Stored data entries:
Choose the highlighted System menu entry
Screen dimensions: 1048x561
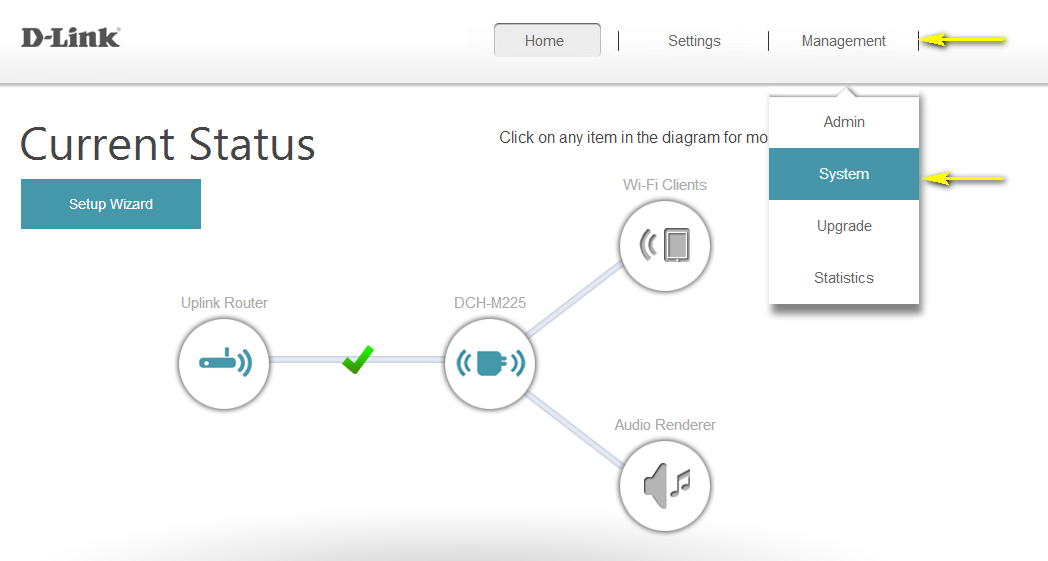[x=844, y=174]
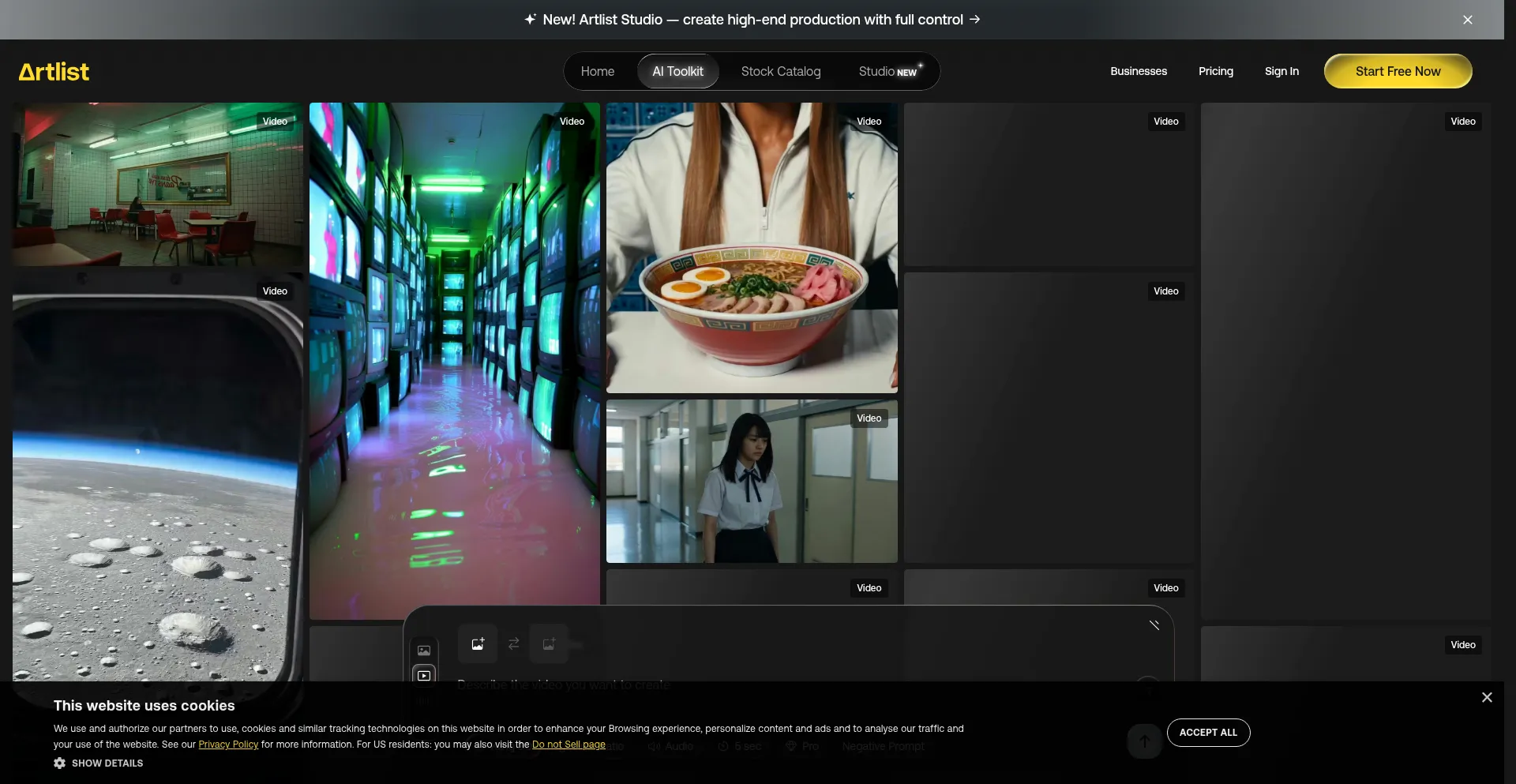Visit the Do not Sell page link

(x=568, y=745)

*PROBLEM STATEMENT*. Restate each entry word for word, please, but drop any images it holds.

*OUTPUT FOR THIS EXERCISE*.
Choose the highlighted System menu entry
Screen dimensions: 1048x561
[x=844, y=174]
Visit the Do not Sell page link

(x=568, y=745)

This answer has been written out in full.